How Can We Keep Genetic Data Safe?

In light of how easy it is to identify people based on their DNA, researchers suggest ways to protect genetic information.


Genetic information uploaded to a website is now used to help identify criminals. This technique, employed by law enforcement to solve the Golden State Killer case, took genetic material from the crime scene and compared it to publicly available genetic information on third party website GEDmatch.

Inspired by how the Golden State Killer was caught, researchers set out to see just how easy it is to identify individuals by searching databases and finding genetic matches through distant relatives. The paper out today in Science Magazine also proposes a way to protect genetic information.

“We want people to discover their genetic data,” said the paper’s lead author, Yaniv Erlich, a computer scientist at Columbia University and Chief Science Officer at MyHeritage, a genealogy and DNA testing company. “But we have to think about how to keep people safe and prevent issues.”

Commercially available genetic tests are increasingly popular and users can opt to have their information used by genetic testing companies.

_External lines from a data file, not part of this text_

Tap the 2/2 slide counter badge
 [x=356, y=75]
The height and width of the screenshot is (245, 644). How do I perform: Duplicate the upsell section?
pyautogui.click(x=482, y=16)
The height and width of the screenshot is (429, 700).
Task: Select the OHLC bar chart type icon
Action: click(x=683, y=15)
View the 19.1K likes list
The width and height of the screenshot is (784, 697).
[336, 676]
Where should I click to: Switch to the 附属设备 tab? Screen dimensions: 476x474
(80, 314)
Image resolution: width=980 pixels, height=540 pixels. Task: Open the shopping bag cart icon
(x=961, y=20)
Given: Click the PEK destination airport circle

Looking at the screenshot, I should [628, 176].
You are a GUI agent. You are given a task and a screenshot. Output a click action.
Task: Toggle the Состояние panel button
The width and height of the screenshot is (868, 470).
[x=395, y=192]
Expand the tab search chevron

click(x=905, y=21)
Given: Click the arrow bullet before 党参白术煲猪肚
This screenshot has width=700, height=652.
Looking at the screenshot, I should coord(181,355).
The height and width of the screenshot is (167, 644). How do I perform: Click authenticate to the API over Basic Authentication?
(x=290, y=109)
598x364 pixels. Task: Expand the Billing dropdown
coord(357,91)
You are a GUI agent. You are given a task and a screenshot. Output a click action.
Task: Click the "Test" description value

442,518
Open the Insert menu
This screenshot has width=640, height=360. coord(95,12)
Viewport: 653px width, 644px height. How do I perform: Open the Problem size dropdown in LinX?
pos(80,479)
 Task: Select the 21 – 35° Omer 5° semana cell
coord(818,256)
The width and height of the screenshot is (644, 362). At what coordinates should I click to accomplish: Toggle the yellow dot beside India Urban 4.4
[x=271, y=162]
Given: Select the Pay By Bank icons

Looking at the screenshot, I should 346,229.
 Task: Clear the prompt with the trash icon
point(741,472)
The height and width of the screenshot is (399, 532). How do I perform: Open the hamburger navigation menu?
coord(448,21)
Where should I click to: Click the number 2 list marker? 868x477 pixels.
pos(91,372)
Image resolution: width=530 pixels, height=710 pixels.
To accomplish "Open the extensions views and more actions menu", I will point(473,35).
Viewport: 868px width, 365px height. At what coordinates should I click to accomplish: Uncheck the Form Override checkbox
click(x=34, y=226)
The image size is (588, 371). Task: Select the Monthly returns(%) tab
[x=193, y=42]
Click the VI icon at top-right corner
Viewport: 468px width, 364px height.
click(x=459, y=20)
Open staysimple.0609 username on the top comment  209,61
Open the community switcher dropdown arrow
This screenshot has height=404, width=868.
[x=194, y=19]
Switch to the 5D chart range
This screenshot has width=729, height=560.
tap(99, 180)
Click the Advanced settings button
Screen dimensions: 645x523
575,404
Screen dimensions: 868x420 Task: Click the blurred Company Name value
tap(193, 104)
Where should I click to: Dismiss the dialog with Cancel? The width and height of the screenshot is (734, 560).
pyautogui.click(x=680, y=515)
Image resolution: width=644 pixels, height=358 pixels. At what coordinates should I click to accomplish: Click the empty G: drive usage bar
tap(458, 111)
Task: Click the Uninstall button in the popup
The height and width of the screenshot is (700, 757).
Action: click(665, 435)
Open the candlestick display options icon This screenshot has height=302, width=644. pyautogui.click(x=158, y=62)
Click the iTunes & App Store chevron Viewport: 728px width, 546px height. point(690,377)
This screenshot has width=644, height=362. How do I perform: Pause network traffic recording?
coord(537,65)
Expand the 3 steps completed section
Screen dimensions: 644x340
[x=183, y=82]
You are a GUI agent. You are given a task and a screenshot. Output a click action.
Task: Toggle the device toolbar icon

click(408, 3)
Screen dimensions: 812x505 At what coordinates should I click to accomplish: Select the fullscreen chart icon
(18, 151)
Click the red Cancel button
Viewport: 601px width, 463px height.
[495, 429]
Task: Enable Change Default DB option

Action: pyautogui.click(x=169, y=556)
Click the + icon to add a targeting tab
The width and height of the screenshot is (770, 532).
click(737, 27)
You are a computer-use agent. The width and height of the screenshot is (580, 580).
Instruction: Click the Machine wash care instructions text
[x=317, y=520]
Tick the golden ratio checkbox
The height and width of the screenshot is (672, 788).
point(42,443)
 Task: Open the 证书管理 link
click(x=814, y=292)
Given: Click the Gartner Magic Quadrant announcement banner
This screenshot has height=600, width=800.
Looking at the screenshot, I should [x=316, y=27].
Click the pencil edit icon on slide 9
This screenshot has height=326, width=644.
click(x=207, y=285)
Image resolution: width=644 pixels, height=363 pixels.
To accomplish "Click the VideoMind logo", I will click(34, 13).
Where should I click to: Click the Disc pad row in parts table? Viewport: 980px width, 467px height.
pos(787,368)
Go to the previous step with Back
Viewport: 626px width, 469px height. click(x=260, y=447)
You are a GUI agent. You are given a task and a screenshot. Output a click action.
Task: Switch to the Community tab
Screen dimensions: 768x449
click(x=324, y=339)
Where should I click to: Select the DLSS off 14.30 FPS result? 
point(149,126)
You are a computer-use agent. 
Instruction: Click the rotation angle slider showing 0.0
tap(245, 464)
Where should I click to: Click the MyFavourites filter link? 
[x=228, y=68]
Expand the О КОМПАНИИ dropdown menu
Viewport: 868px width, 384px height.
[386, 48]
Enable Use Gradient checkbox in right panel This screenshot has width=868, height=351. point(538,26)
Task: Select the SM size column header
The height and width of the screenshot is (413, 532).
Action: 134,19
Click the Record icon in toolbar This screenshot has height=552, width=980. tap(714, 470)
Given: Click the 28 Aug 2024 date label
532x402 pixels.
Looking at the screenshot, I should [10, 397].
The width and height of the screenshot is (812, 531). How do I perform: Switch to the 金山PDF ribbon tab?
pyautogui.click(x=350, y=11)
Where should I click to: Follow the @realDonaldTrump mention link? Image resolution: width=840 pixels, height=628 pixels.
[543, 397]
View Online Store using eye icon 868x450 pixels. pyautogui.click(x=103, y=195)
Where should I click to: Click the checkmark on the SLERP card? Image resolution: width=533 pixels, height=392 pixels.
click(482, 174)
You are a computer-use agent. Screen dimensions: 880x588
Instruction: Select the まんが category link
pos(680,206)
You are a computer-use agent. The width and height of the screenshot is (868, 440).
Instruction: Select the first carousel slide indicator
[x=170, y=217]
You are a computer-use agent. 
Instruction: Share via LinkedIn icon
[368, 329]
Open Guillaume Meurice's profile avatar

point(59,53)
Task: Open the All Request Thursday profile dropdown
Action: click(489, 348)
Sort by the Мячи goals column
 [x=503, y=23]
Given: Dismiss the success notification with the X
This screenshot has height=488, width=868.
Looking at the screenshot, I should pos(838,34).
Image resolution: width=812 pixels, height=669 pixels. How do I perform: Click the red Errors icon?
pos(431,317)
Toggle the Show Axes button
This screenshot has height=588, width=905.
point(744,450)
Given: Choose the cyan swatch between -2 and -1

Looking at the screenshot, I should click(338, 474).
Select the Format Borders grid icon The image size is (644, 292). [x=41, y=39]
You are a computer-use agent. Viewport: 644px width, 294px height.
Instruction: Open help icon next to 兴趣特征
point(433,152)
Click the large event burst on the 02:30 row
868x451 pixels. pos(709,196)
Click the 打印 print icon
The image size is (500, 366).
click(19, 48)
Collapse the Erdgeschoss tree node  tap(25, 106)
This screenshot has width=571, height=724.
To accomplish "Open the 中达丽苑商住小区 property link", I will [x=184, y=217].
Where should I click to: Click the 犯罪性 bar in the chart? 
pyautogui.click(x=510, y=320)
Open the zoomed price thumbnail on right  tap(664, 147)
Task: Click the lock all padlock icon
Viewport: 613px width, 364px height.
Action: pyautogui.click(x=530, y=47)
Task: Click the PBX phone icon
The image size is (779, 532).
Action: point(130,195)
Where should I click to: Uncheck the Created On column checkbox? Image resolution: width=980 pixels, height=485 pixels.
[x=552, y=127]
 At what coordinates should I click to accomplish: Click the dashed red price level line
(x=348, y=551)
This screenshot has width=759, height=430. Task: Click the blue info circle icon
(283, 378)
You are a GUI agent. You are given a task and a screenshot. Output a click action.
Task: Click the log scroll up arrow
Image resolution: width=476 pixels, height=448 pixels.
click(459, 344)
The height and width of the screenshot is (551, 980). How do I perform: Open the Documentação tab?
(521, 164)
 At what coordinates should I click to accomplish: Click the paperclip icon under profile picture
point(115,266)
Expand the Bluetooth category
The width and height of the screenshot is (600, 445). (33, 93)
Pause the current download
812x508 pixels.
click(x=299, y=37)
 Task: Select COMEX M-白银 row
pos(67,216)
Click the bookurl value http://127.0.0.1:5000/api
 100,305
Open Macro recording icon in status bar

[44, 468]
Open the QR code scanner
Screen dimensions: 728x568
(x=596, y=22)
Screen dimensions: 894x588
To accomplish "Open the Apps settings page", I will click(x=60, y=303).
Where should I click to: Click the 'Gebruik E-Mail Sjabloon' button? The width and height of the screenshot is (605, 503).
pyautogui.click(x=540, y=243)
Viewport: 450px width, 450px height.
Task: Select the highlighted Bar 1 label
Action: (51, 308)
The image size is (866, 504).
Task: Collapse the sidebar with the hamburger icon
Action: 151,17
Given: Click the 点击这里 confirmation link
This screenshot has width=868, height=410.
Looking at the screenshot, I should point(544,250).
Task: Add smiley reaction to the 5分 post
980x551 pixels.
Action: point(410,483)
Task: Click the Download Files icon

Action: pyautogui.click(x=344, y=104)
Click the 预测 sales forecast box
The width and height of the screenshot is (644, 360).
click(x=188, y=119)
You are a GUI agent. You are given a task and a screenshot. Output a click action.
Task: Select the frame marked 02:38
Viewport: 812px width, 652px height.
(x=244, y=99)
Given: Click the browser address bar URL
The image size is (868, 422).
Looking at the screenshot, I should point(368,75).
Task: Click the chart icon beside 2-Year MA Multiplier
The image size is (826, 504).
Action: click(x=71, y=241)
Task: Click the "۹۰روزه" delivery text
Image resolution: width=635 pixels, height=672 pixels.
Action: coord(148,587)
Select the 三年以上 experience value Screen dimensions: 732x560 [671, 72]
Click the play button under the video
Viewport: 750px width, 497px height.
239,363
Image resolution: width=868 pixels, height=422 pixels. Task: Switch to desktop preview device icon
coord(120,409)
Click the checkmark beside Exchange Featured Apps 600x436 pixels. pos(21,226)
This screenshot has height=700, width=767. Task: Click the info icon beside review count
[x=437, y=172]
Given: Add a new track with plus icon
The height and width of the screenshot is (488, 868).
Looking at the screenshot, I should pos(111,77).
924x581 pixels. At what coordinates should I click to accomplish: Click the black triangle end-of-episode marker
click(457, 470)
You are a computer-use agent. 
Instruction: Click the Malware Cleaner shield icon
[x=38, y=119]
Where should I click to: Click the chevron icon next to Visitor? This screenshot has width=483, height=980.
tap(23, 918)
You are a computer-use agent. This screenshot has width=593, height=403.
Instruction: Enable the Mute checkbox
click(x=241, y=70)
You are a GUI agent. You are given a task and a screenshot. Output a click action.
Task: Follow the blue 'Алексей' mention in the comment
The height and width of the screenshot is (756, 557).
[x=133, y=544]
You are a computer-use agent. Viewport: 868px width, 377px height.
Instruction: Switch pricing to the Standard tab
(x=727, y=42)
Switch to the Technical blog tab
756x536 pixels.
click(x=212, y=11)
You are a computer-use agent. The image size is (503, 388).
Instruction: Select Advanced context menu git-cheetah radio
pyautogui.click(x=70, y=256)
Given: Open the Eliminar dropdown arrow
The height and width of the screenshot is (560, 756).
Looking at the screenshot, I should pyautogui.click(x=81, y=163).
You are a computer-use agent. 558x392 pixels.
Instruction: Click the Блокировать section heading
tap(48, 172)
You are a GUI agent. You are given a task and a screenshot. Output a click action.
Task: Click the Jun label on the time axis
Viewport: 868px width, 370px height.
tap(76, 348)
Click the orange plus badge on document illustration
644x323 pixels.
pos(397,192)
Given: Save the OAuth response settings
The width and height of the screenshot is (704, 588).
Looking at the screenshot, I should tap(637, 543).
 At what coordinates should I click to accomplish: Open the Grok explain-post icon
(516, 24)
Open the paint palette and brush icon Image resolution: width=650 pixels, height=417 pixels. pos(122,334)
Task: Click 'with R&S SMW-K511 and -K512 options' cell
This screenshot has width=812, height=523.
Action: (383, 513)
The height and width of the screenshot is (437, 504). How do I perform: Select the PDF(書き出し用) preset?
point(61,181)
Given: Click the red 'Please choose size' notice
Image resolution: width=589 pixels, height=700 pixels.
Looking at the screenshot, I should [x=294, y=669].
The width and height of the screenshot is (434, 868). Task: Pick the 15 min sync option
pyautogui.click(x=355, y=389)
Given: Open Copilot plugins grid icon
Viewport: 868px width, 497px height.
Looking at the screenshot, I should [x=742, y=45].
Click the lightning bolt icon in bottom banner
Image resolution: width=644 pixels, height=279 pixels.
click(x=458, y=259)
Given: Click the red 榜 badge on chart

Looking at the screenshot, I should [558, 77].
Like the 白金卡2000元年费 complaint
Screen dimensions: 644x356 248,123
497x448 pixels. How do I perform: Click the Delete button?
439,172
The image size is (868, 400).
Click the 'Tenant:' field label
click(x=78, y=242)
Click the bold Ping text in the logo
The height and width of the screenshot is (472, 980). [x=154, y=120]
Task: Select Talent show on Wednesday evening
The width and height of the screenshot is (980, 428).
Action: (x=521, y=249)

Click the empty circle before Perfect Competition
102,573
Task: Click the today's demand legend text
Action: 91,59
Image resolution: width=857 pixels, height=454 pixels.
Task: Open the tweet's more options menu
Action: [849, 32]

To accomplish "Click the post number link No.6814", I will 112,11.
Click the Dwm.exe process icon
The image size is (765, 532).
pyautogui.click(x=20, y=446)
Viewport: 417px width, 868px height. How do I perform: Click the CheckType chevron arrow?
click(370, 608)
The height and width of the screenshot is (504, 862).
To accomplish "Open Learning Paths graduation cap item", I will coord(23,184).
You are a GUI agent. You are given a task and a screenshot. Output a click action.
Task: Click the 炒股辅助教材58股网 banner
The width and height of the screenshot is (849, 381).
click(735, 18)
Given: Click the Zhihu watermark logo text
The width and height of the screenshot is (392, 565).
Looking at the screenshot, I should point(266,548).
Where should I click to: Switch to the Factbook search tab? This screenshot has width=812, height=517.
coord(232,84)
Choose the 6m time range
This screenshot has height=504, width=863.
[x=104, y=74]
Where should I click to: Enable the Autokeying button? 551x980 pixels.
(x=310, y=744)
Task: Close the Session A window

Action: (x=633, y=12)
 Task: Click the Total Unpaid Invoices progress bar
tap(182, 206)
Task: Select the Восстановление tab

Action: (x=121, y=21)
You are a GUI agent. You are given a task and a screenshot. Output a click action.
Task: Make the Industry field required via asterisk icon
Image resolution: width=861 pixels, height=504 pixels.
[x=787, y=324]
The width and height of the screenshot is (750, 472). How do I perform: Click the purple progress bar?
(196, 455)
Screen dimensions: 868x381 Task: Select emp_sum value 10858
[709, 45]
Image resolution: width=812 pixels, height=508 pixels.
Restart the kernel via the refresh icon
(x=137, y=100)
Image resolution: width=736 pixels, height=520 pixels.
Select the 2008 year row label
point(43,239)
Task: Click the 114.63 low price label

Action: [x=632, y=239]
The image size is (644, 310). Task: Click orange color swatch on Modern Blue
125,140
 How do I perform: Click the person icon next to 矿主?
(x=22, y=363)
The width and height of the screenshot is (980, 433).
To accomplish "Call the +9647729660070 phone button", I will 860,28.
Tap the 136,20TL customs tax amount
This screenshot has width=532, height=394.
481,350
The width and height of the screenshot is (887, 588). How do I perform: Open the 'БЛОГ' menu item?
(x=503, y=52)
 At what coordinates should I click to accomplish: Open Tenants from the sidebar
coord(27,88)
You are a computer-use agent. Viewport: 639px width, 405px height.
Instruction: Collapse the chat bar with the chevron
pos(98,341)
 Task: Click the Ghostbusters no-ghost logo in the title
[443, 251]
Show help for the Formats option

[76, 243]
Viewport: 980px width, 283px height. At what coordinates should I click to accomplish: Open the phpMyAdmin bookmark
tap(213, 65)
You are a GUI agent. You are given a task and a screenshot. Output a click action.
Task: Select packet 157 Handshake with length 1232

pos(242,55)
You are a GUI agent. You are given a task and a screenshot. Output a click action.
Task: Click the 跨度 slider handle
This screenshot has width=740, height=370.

Companies like 23andMe have used customer’s data for research to discover therapeutics and come up with hypothesis to make medicines. People can also upload their genetic information to third party websites, such as GEDmatch and DNA.Land, to find long-lost relatives.

With these scenarios, the data is used for good but what about the opposite? The situation can easily be switched, which could prove harmful for those who work covert operations (aka spies) and need their identities to remain secret.

Erlich shared that it takes roughly a day and a half to sift through a dataset of 1.28 million individuals to identify a third cousin. This is especially true for people of European descent in the United States. Then, based on sex, age and area of residence it is easy to get down to 40 individuals. At that point, the information can be used as an investigative lead.

To alleviate the situation and protect people, the researchers propose that raw data should be cryptographically encrypted and only those with the right key can view and use the data.

“Things are complicated but with the right strategy and policy we can mitigate the risks,” said Erlich.